→ **Problem description**:
Under this line are records; the part from the line containing "Midsommartårta (410, 1061)" through the line containing "Nos programmes (296, 2362)" should be repeated exactly. Please exclude pictures.

→ **Provided information**:
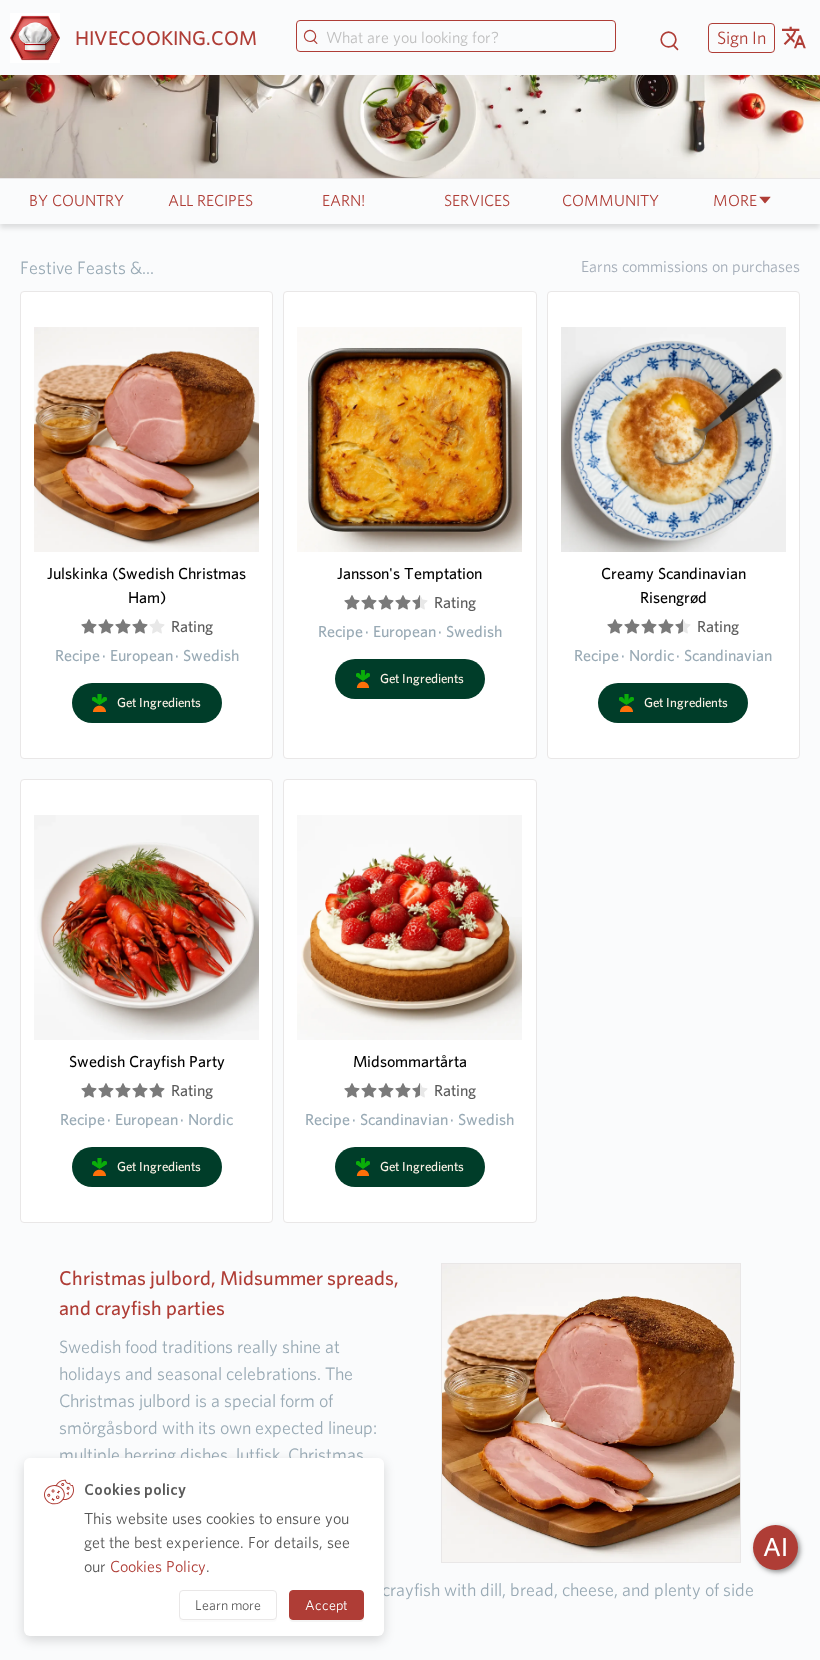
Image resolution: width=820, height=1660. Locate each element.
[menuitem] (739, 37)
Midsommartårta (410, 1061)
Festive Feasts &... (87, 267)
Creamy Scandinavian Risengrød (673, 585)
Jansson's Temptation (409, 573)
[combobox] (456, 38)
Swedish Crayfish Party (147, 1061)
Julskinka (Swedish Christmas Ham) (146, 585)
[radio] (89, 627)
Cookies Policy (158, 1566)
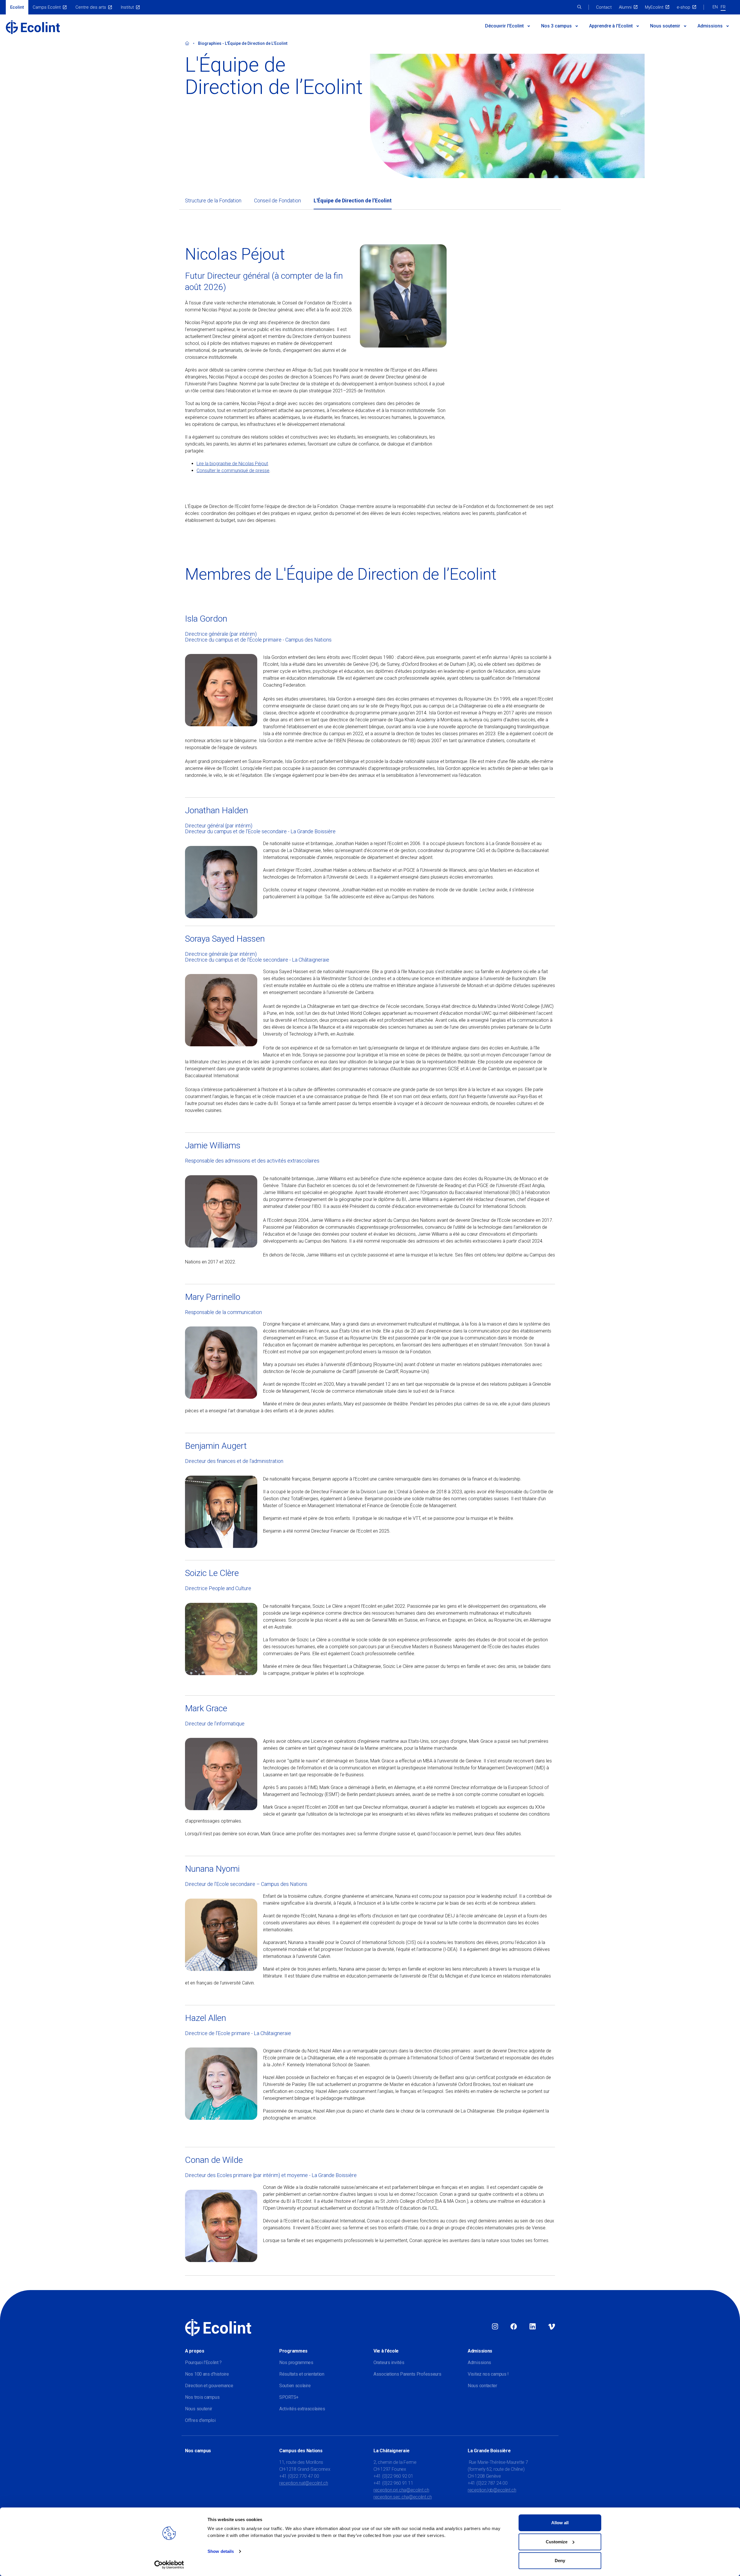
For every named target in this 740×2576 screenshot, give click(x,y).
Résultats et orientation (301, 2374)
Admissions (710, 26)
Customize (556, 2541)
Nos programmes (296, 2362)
--
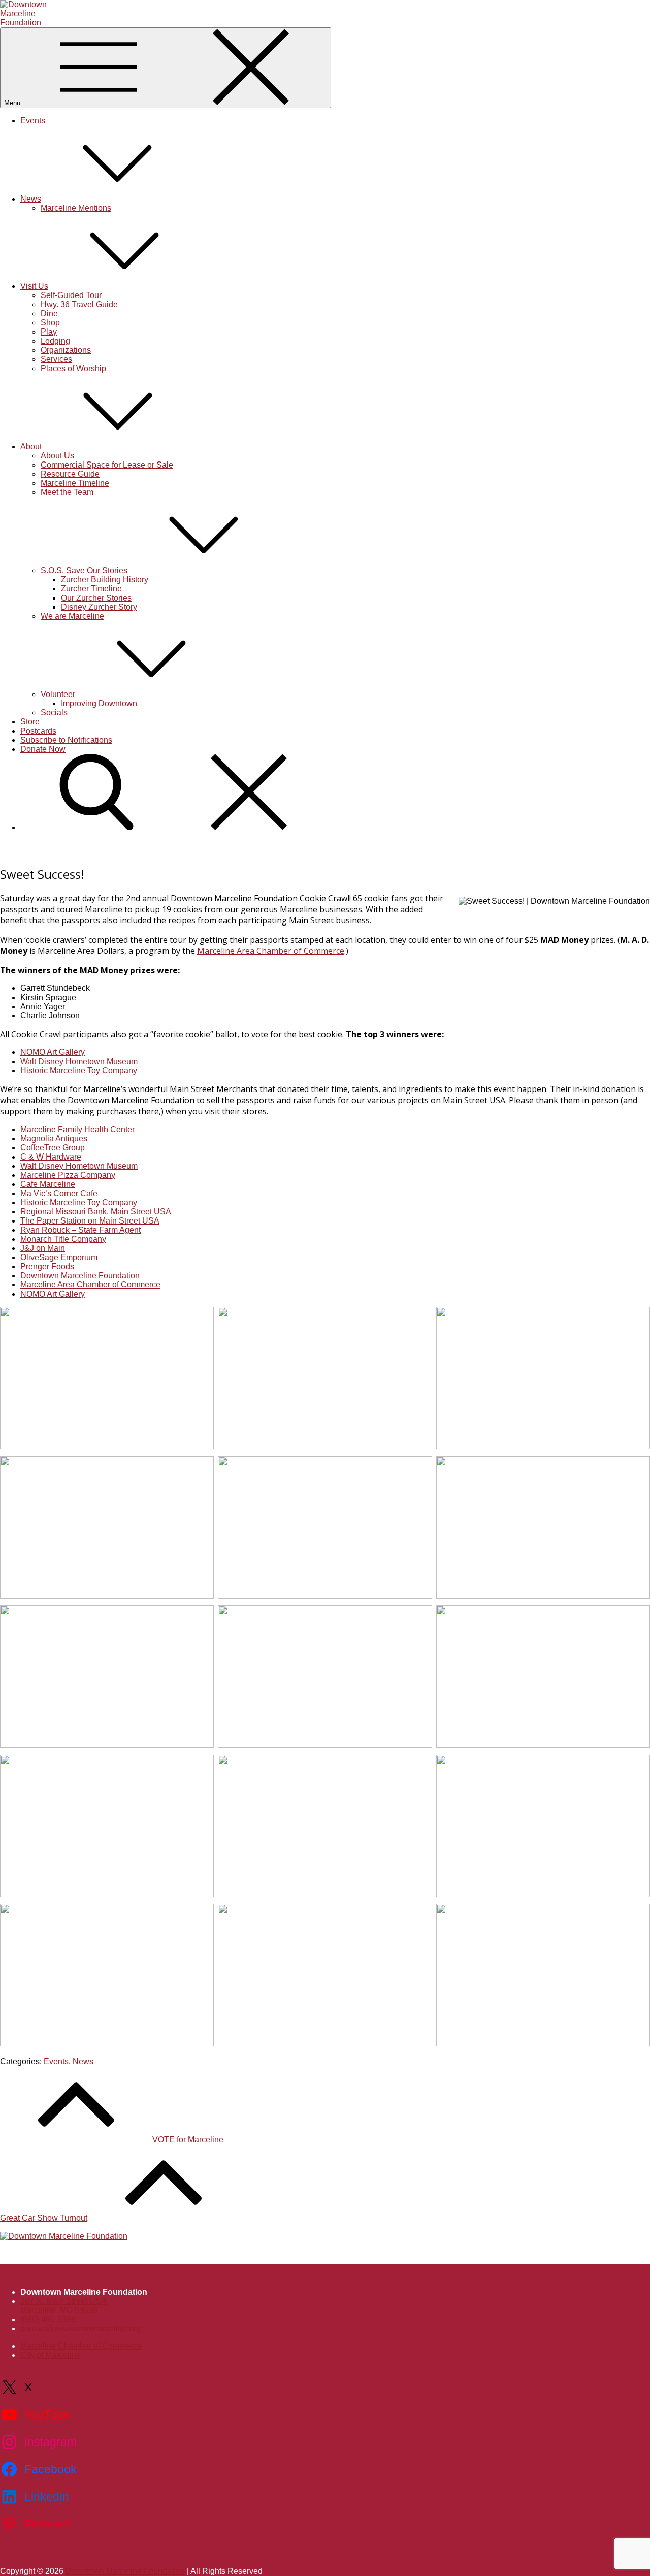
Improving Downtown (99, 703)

→ **Answer box**:
Midsommartårta (410, 1061)
Festive Feasts &... (87, 267)
Creamy Scandinavian Risengrød (673, 585)
Jansson's Temptation (409, 573)
[combobox] (456, 38)
Swedish Crayfish Party (147, 1061)
Julskinka (Swedish Christmas Ham) (146, 585)
[radio] (89, 627)
Cookies Policy (158, 1566)
For every named target in this 740×2576 screenshot, give click(x,y).
Résultats et orientation (301, 2374)
Admissions (710, 26)
Customize (556, 2541)
Nos programmes (296, 2362)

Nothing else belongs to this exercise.